Today's Story Line

High seas, low oversight? Two novel attempts to evade laws on land - a Dutch abortion ship and an Internet privacy isle near Britain - are testing the limits of authority .

In Lebanon, UN peacekeepers are verifying the borderline between Israel and Lebanon - and discovering the power and pitfalls of Mideast cartography .

You won't see volunteers getting out the vote in Japan on Sunday. The campaigners are paid "lady birds" .

David Clark Scott World editor

RepoRters on the job..

*EXIT, STAGE NORTH: Reporters are always talking to friends and neighbors with an ear cocked for story ideas. And sometimes it pays off. Correspondent Howard LaFranchi says he was not surprised during a trip to the US-Mexico border to hear that Mexican migration is up.
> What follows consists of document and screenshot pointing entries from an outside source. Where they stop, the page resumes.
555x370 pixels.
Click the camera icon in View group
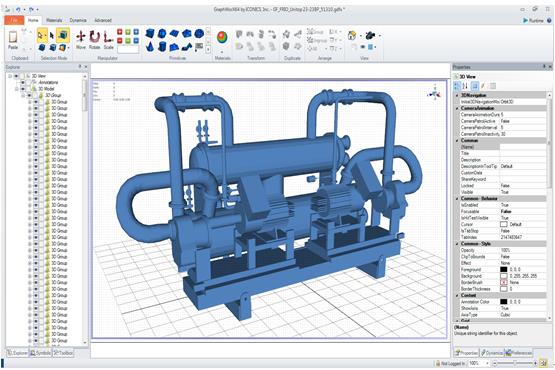(x=370, y=35)

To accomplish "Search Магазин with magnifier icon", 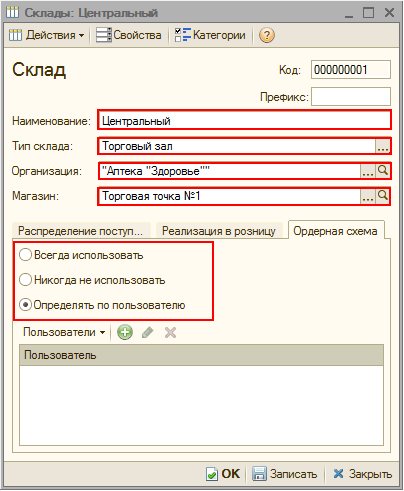I will coord(383,196).
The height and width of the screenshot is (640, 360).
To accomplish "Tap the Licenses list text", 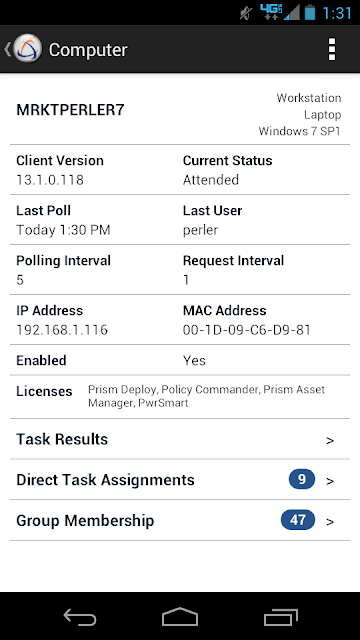I will coord(207,396).
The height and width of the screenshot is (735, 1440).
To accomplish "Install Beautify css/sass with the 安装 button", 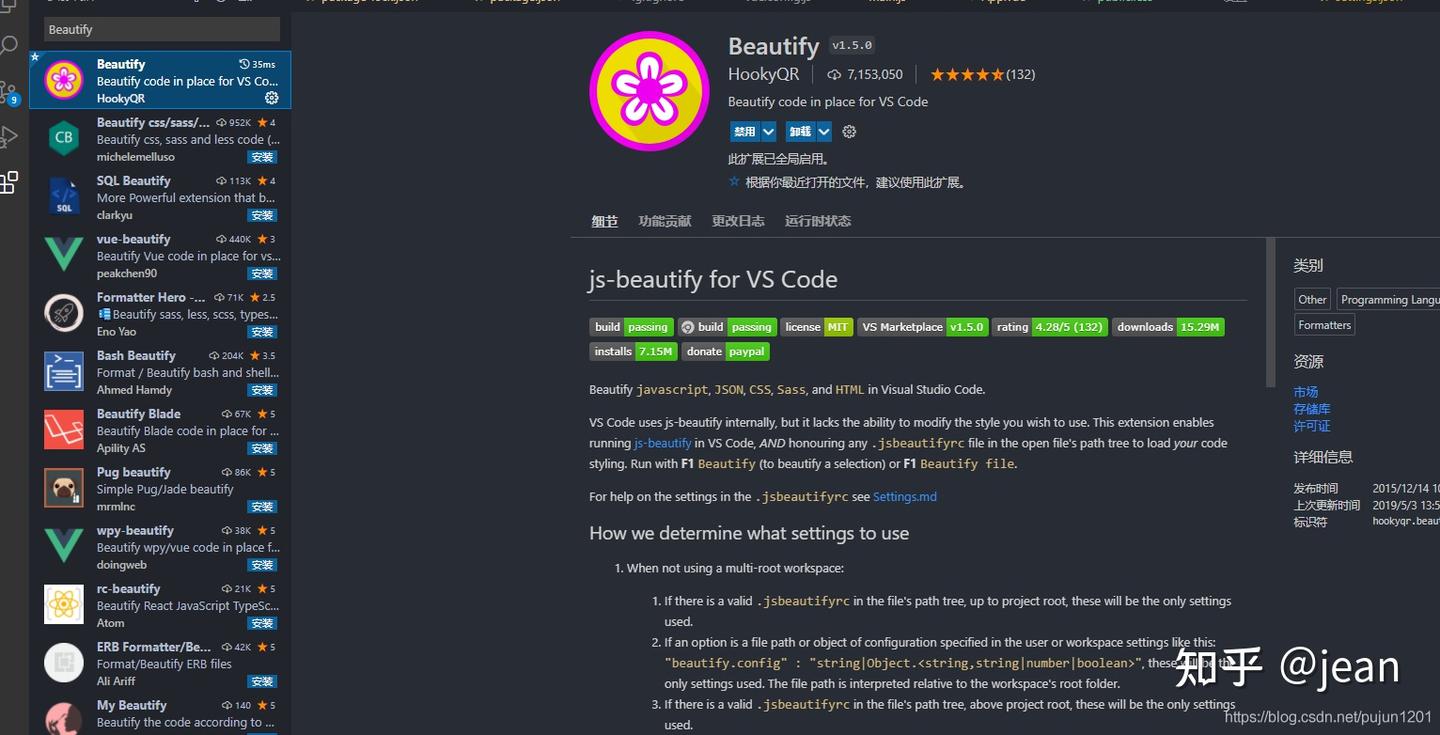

He had anecdotal evidence back home in Mexico City. "We know of three people who either left recently or are planning soon to cross the northern border. One friend's brother-in-law says he'll cross into the Arizona desert to get to a construction job in L.A. People talk about not being able to feed their families, but this guy is doing OK as a locksmith here," Howard says. "He's just convinced he can do better in L.A."

*SHOOTER OUT OF SIGHT: For Lebanese Hizbullah guerrillas long used to secret operations, old habits die hard. When the Monitor's Scott Peterson visited one border site in Lebanon he expected to take photos of the proud Hizbullah, in possession of territory vacated by Israel, after 22 years of occupation. "There was nothing remotely strategic nearby, unless a pile of concrete rubble is considered strategic," says Scott. Still, the order rang out from a Hizbullah operative: "No photos!" "Tsk, tsk," Scott's Lebanese interpreter muttered, under his breath. "They are all the same, just like the Syrians and Israelis, when they have a taste of power." Today's photos were taken at another border point, with no guerrillas nearby.